## [Document extract]

For low-cost RFID systems, the power consumption of passive tags is a key issue. Playing the most important role in the tag's base-band processing, anti-collision protocols (as well as their implementing circuits) need much endeavor for the optimization of power. In this technical report, we combine the power optimizations on the protocol level and on the circuit level, instead of carrying them out separately. We propose a new criterion, which takes into account both time and energy consumption, to evaluate anti-collision schemes. We put forward an improved anti-collision scheme, and compare it to two existing and recommended anti-collision schemes.
introduction
In low cost RFID systems, there are no batteries attached to tags. Tags are passive, getting their energy from the electro-magnetic waves emitted from the reader. For frequencies above 900MHz, the working distance of 1 meter makes tags fall into the far field region of the reader's antenna. The energy received by the tag is generally less than 100uW. Such an energy supply requires the function of the tag to be as simple as possible so that its power consumption is minimized.
A passive tag is power limited, rather than energy limited. We can reasonably assume that the reader can always keep the energy supply so that a problem such as battery life doesn't exist. Thus the key concern is the tag's power consumption, which restricts the tag's maximum possible distance to the reader [1] .

## [List of tasks]
[A] Decide whether each statement agrees with the RFID excerpt: (i) tags in low-cost RFID systems have batteries attached; (ii) the energy a tag receives is generally under 100uW; (iii) a passive tag is energy limited rather than power limited. For each, answer yes or no and quote the deciding words.
[B] Quote the RFID excerpt starting at "A passive tag" and ending at "reader [1] .".
The records that come next are separate material, apart from the RFID excerpt.

## [Stored dataset items]
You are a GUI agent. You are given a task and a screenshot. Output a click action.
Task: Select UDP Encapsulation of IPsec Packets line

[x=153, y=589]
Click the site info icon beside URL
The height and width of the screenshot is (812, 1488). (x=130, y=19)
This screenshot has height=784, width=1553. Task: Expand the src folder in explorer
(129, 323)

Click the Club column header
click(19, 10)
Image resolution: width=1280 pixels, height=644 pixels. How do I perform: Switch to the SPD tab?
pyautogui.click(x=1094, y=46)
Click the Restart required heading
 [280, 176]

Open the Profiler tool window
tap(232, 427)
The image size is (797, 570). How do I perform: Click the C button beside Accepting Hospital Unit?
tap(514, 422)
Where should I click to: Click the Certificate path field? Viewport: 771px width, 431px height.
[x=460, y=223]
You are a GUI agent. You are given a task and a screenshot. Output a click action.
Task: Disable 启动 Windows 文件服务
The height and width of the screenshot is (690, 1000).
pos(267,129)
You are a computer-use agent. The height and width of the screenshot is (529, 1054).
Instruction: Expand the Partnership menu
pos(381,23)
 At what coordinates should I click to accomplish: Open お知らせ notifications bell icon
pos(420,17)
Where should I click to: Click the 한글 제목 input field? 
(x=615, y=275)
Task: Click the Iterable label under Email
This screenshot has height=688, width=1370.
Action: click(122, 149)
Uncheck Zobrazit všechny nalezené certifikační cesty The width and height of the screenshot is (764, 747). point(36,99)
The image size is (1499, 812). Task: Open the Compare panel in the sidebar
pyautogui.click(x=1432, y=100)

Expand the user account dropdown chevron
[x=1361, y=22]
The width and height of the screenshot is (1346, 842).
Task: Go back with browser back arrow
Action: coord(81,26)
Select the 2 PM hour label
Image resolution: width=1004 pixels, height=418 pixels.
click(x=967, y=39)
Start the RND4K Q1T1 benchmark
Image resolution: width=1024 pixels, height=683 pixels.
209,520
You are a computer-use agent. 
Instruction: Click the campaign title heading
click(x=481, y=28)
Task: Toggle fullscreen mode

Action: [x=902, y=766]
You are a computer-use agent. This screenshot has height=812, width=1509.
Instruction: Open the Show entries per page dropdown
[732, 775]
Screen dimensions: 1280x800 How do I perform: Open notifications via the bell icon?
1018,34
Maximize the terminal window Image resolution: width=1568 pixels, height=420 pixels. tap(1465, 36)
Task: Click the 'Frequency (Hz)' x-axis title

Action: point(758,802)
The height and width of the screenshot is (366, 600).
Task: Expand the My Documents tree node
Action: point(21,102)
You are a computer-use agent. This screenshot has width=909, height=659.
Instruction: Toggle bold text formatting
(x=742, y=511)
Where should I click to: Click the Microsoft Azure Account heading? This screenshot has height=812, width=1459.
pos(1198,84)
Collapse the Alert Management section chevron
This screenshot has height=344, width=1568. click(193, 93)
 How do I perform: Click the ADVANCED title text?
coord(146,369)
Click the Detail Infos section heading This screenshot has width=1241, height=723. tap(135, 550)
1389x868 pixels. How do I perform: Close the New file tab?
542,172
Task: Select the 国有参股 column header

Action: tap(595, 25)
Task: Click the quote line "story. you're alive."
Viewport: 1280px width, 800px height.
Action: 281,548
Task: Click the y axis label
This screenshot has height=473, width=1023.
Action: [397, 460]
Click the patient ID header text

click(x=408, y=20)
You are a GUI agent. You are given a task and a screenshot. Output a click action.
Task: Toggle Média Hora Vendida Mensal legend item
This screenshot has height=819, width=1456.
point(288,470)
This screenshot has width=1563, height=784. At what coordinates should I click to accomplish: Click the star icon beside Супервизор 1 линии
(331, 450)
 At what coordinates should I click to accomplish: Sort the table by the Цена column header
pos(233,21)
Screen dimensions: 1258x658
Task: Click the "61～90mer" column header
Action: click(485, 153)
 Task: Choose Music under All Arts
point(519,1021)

## [Response list]
[A]
(i) No: "there are no batteries attached to tags."
(ii) Yes: "The energy received by the tag is generally less than 100uW."
(iii) No: "A passive tag is power limited, rather than energy limited."

[B]
A passive tag is power limited, rather than energy limited. We can reasonably assume that the reader can always keep the energy supply so that a problem such as battery life doesn't exist. Thus the key concern is the tag's power consumption, which restricts the tag's maximum possible distance to the reader [1] .